Es evidente que cada persona ha de comprender, que forma parte de un grupo, y que su comportamiento tiene un impacto, tanto en su entorno, como en el mundo en general, por ello hemos de exigirnos cierta ética, más allá de los intereses específicos como ciudadanos, que implica; no sólo cumplir con la ley como es nuestra obligación, sino que además hemos de implicarnos en un compromiso activo; con el bienestar social; en la sostenibilidad del planeta tierra, cada día más maltratada en cada rincón del mundo; en el respeto a los derechos humanos, a los que no sólo despreciamos, sino que públicamente tratamos impunemente de destruirlos:pensemos sobre lo que está ocurriendo en, Ucrania, Gaza, el Congo, Birmania,Oriente Próximo… y es que la responsabilidad social, que tiene su nacimiento en el ámbito de cada persona, implica, además del cuidado de uno mismo, el de los otros, el de los demás, esto engendra la exigencia de respetar las normas de convivencia que nos hemos dado, ser honestos, además de cumplir con cada uno de los compromisos sociales, todo ello conforma la base de la construcción de un sustrato pétreo, cuya sustancia fundamental es la búsqueda del bienestar social. Cuando cada persona se identifica con los principios éticos, la sociedad camina en la dirección justa.
Los ámbitos familiares, educativo y de convivencia social, son esenciales en este proceso, al transmitirse la responsabilidad mediante el ejemplo. Padres, madres y docentes, autoridades e instituciones… tienen el papel clave en la educación y formación de cada persona, por lo que educar en valores como la solidaridad, tolerancia, lealtad, respeto, esfuerzo y cooperación… es fundamental para la formación de individuos, al proponer, que no sólo piensen en sus intereses, en su beneficio personal, sino que el bienestar de la colectividad sea nuestro objetivo. La sociedad que sepa valorar este comportamiento, y le acepte como guía, estará apostando por un futuro más justo y equilibrado. Aunque las instituciones han de participar con la misma intensidad y convicción; gobiernos, instituciones, empresas, y de forma especial los medios de comunicación, han de actuar con la máxima transparencia y equidad, y con una perspectiva a largo plazo, y en este camino los gobiernos han de escuchar al ciudadano,promover políticas inclusivas, además de proteger los derechos de todos, de forma especial los del colectivo vulnerable. Una empresa además del beneficio propio, ha de tener en cuenta los cuidados del medio ambiente, respetar los derechos laborales, y contribuir al desarrollo de las comunidades; y los medios de comunicación han de ser veraces y éticos, buscando siempre la obtención de una sociedad informada.

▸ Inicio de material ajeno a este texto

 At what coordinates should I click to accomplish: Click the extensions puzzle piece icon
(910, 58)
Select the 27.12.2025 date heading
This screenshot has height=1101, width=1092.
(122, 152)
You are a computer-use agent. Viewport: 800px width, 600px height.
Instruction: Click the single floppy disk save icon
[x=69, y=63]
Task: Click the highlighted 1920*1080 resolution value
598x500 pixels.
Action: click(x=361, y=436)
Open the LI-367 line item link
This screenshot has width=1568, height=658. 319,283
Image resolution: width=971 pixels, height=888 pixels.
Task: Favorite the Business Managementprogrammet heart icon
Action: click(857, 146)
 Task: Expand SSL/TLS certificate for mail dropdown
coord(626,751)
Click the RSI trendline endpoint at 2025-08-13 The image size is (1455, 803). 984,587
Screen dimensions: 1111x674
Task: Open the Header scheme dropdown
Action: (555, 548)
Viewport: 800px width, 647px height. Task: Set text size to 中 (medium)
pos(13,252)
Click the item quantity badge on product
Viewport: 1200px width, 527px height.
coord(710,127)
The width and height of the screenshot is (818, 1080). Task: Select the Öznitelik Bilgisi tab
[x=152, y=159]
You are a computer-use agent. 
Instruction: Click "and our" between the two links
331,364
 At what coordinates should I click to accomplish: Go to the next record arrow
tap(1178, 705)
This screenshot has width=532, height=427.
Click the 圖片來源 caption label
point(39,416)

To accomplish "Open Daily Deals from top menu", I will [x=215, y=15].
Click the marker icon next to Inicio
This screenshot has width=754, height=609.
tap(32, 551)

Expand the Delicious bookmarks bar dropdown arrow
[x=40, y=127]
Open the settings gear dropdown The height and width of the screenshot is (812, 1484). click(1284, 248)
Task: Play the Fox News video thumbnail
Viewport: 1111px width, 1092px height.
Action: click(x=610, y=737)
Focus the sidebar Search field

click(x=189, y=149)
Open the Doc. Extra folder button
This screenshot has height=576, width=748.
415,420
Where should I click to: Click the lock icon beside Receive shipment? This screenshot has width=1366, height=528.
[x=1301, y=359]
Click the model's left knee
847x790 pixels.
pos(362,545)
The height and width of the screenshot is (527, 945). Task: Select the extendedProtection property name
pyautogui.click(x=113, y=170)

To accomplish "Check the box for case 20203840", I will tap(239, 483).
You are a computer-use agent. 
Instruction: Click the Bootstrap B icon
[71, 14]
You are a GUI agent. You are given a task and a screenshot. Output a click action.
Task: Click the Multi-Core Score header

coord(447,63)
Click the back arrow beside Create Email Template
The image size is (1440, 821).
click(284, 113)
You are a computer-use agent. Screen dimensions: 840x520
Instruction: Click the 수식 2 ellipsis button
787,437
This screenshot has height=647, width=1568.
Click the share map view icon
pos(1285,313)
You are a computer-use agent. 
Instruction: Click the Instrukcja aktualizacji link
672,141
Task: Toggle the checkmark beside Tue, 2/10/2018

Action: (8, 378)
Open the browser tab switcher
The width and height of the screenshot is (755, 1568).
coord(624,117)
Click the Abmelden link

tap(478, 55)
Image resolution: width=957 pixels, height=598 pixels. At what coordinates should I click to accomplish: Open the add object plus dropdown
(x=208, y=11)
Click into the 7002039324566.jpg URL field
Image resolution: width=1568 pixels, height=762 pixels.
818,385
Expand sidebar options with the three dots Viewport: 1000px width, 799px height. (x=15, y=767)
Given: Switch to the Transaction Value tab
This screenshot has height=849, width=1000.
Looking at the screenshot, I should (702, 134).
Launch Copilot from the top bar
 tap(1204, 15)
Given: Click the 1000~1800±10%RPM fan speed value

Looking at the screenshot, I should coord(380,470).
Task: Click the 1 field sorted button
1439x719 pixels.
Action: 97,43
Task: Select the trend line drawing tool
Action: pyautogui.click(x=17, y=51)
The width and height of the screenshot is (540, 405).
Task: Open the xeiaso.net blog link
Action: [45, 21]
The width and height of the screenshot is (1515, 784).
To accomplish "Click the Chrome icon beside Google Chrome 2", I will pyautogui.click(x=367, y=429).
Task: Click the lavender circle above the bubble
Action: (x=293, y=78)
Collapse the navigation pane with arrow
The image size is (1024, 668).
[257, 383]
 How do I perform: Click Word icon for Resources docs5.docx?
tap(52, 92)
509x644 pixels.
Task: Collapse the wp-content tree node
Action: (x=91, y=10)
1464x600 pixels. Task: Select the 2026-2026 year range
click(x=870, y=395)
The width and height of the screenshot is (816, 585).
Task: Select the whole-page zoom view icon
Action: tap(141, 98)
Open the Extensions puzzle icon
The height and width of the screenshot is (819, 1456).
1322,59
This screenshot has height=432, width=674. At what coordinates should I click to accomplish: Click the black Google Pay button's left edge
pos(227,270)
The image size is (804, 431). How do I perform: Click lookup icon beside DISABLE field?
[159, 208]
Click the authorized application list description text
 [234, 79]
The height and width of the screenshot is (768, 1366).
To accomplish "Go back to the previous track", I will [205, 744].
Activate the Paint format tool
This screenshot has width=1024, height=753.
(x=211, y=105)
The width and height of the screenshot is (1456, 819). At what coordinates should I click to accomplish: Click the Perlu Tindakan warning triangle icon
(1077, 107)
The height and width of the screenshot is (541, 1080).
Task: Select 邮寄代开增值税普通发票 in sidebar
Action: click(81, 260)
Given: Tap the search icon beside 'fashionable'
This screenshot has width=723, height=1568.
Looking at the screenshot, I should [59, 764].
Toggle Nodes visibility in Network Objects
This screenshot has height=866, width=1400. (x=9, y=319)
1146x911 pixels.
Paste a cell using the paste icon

No podemos hablar de una sociedad responsable, cuando ésta, no sólo no respeta los derechos humanos y el medio ambiente, sino que los desprecia, no teniendo en cuenta las grandes y crónicas heridas que le puede propiciar. Cada acción, desde el consumo de cualquier producto, al uso de las diferentes fuentes de energía… tienen su impacto en el planeta, y para ello hemos de tener en cuenta que somos parte de la naturaleza,al estar implicados en nuestro ecosistema, de tal forma que, nuestra supervivencia se correlaciona con el equilibrio natural. Fomentar prácticas sostenibles, reducir el consumo excesivo, y exigir políticas ambientales efectivas, respetar los derechos de cada ciudadano… son el principio de la labor de una sociedad consciente y responsable, a lo que debemos de sumar; la enorme responsabilidad que implica la lucha frente a las injusticias, la discriminación, la violencia, la corrupción o la pobreza…estas han de ser nuestras áreas de mayor responsabilidad, para las que debemos de tener una sensibilidad especial, una alerta permanente, y movilizarnos cuando sea necesario, exigiendo cambios que se dirijan hacia la equidad y la solidaridad; nunca puede ser un gesto ocasional, ha de representar una forma de vida mantenida permanentemente.
Autor: Dr Rodero, Psiquiatra, Santander 2026.